Proof. For any \(\varepsilon > 0\), we want to prove \(Pr(|\hat{h}_m(r) - h(r)| > \varepsilon) \rightarrow 0\) as \(m \rightarrow \infty\). 由于凸包估计的单调性,我们只需要证明以概率为1,存在某个\(m\),使得 \(|\hat{h}_m(r) - h(r)| < \varepsilon\) 成立。

Obvious, there is a 凸包估计 function of \(h(s)\), whose definition range contain \(r\) with probability 1, denoted as \(h_{m_0}(s)\). 下面我们根据这个估计,继续抽样构造出符合条件\(|\hat{h}_{m_1}(r) - h(r)| < \varepsilon\)的估计。

We find surport points for \(\hat{h}_{m_0}(s)\), and denote it as \(\{r_j\}_{j = 1,..., I_{m_0}}\) with increasing order, find the interval \([r_j, r_{j+1}]\) which contains r.

If \(|\hat{h}_{m_0}(r) - h(r)| < \varepsilon\), then \(\hat{h}_{m_0}(r)\), 令 \(m_1 = m_0\) 就是我们需要的 \(m\);

Else continue to sample, 我们说明抽样次数m,足够大的时候,以概率 \(1\) 存在某个样本\(X_{m_1}\),使得 \(T(X_{m_1}) \in B_d(r,h(r))\)(其中d 是\((r_j, \hat{h}_{m_0}(r_j)), (r_{j+1}, \hat{h}_{m_0}(r_{j+1}))\)之间连线和 \(y\)轴心的夹角), 在这种情况下,会有\(\hat{h}_{m_1}(r) - h(r) < d = \varepsilon |sin(\theta)| \leq \varepsilon\)
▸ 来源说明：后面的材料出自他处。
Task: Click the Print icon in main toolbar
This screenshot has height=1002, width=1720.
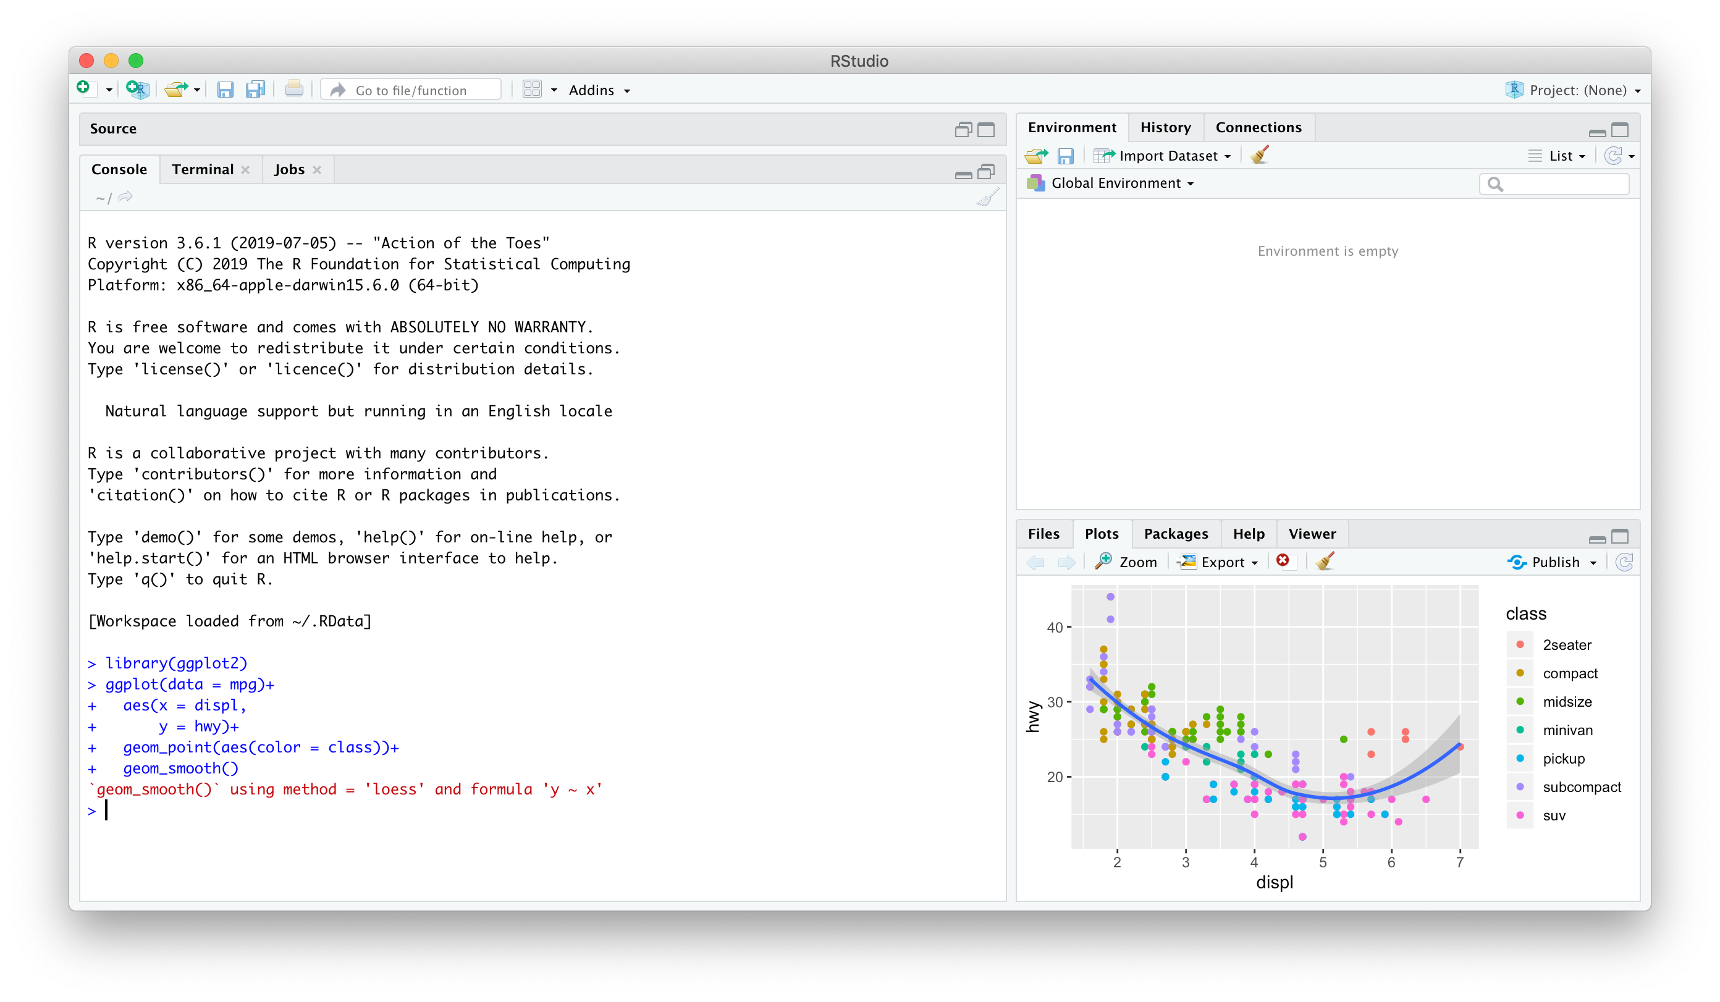Action: (293, 89)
那么为什么能以概率1抽到这样的样本呢?注意到在\(R^2\)中矩形区域抽样,它落在任何面积开集中的概率非零,那么我们可以抽取到此开集中的样本 with probability 1。对于本定理,我需要抽取的集合是 \(T^{-1}(A)\), where \(A = B_d(r,h(r)) \bigcap \bigtriangleup, \; \bigtriangleup\) 是三个点 \((r_j, \hat{h}_{m_0}(r_j)), (r_{j+1}, \hat{h}_{m_0}(r_{j+1})),(r, {h}(r))\) 构成的三角形。三角形内部点集合和球形邻域都是开集,那么他们的交也是开集,根据连续性,那么\(T^{-1}(A)\)是一个开集。

所以随着抽样次数趋近于无穷,以概率1会得到一个样本 \(X_{m_1}\), 此样本下的估计 \(\hat{h}_{m_1}(r) - h(r) < \varepsilon\). 得证。